Regardless of why students are selected to receive likely letters, the aim is to lure top students to matriculate. The letters are flattering, counselors and students said, and give applicants more time to investigate their options.

Gabriel Monteros ’09, a half-Hispanic student who received a likely letter from Yale in February of his senior year, said he had not expected to be singled out by admissions officers.

 

“I had never thought of myself as a particularly well-qualified candidate for Yale so I was really excited,” he said. “It was totally a surprise.”

 

Monteros, who was ranked second in his graduating class at a public school in Pasadena, Calif., said the likely letter may have been the “number one” reason he chose to attend Yale because it made him feel particularly wanted.

 

Beth Slattery, a counselor at the private Harvard-Westlake School in Los Angeles, said students perceive a likely letter to be a sign that they were truly outstanding among their peers.

 

“I think it makes them feel wanted and believe they were probably at the high end of the applicant pool,” she said. “It can have two effects: students feel wanted or maybe think ‘[This school] isn’t as selective as I thought,’ but the overwhelming feeling is that they are flattered by it and want to look into it. At that point they rarely know what their other options are going to be, so they have more time to invest in that school.”

 

Vivek Raman, a senior at the public Libertyville High School in Illinois, said he first received a phone call from his Yale admissions officer in February, and then received a likely letter.

 

“He said ‘Don’t commit a murder and don’t flunk out of school, and you’ll be in by April first,’” Raman said.

 

His first reactions, he said, were shock and disbelief, since he had previously been unaware of the existence of likely letters. In fact, Raman said, he first thought it was a prank, but once he realized the letter’s import, he felt both excited and flattered. Most importantly, at least from the Yale admissions perspective, he said the early notice allowed him to spend time investigating the Yale experience. By the time Bulldog Days arrived, he said, he was already almost certain that he would choose Yale over Stanford University and the Massachusetts Institute of Technology.

 

“The likely program is extremely effective because I wouldn’t have done nearly as much research I hadn’t gotten a likely letter,” he said. “I was able to talk to a lot of students there, and I was in constant contact with my admissions officer, who set me up with a professor at Yale who is head of the new nanoscience center. It showed me how many opportunities Yale has to offer.”

 

Raman, whose parents moved to the Chicago suburbs from India before he was born, is ranked first in his high school class, took 15 Advanced Placement exams throughout his four years and has an intensive background in science, including research.

 

Confusion and strife

 

But likely letters sometimes create confusion or even strife rather than putting students’ fears to rest, and in other cases they may not have the intended effect of luring the applicant to matriculate after all.

 

Because likely letters are unofficial and therefore somewhat vaguely worded, counselors said, students can be confused about what receiving a letter actually means, Slattery said.

 

“They’re relieved once someone actually lets them know that that’s what it is, but sometimes they’re confused because they don’t know for sure that it’s saying what they think it’s saying and they don’t want to get overconfident,” she said. “As a counselor, I feel I have to be careful because even though I believe I know what it means, I’m never going to be fully comfortable until they have an admissions packet in their hands.”

▸ **Dataset content**
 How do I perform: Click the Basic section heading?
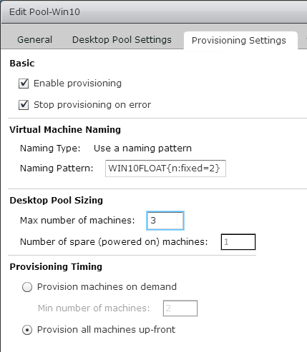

▸ **To do**
From the article on likely letters, quote the text from "Confusion and strife" up to and including "matriculate after all." word for word.

▸ **Response to this task**
Confusion and strife

 

But likely letters sometimes create confusion or even strife rather than putting students’ fears to rest, and in other cases they may not have the intended effect of luring the applicant to matriculate after all.